One hundred and nine people worldwide have lost their lives to bird flu as of 6 April 2006, according to the World Health Organization, yet there is still no evidence the virus has mutated to enable human-to-human transmission. Without this mutation, the global economic and human effect is likely to remain limited.

However, given expert opinions that this mutation is a distinct possibility, it is appropriate to assess the likely impact on Fitch's insurer ratings should a pandemic develop. Although impossible to predict with accuracy, Fitch has estimated, using various expert opinions, 400,000 deaths could occur in Europe and 209,000 in the US.

Under these assumptions, the effect from the increase in claims could amount to as much as $53bn. It is difficult to assess how much of the risk and associated costs would be passed on to life reinsurers, but it is likely to be substantial. Nonetheless, the increase in claims in such a scenario would be tolerable for the life insurance industry in aggregate, although some players would likely be more affected than others.

Life insurers, non-life insurers and reinsurers would all be affected by any falls in the investment market and business interruption that could accompany a flu outbreak.
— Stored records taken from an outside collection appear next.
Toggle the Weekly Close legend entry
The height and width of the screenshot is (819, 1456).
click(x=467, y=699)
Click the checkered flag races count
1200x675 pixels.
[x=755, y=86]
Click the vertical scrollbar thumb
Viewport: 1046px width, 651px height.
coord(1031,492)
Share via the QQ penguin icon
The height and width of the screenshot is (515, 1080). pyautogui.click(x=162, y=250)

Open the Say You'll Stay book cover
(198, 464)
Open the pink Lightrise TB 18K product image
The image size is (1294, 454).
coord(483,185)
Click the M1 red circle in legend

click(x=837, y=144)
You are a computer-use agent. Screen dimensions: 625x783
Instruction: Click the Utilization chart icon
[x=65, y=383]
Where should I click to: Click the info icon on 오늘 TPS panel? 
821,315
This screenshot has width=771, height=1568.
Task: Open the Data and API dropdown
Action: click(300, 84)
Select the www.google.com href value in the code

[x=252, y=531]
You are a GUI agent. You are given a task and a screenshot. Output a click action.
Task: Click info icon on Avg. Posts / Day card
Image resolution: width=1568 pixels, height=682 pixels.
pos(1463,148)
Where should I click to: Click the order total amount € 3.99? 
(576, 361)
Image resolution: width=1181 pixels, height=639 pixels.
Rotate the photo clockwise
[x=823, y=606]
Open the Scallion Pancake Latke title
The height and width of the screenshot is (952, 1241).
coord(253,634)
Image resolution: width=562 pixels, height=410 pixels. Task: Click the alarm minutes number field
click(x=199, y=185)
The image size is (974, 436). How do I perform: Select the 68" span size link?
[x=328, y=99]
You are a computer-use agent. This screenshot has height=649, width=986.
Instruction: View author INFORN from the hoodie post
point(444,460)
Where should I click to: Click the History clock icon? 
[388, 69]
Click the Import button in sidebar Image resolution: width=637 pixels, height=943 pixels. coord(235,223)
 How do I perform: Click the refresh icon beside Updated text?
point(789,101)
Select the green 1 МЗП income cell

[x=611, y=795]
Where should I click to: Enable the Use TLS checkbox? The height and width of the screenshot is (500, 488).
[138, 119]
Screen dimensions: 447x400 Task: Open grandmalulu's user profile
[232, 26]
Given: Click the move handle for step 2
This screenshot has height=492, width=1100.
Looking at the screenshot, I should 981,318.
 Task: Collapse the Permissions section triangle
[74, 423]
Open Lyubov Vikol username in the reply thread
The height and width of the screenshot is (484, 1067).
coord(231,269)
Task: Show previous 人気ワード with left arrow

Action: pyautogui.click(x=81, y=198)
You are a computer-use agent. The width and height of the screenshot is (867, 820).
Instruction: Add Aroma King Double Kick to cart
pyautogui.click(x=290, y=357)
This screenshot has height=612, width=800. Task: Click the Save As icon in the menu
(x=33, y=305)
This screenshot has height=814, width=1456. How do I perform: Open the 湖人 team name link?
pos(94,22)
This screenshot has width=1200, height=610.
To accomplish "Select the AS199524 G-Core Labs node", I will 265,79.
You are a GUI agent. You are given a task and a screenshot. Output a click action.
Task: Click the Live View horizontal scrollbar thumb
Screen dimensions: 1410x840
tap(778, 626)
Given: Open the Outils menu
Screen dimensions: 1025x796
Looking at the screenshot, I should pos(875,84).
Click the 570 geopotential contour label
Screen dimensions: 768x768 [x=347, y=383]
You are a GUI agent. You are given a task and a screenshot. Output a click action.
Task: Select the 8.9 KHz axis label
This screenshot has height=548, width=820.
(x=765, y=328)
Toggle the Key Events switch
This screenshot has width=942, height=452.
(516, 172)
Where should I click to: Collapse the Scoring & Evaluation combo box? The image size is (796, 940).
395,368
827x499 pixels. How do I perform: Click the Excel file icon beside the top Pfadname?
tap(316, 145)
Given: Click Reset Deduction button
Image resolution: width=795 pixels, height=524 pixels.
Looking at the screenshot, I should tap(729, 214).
Although this could be significant, if the outbreak is relatively short lived, the overall effect is likely to be temporary. Consequently, Fitch does not envisage a significant threat of widespread rating downgrades to either the life, non-life or reinsurance sector at present.

Downgrades would be most likely if the virus mutates to allow human-to-human transmission and leads to a considerable increase in mortality claims or investment market losses. The insurers most affected would be those with high concentrations of mortality risk.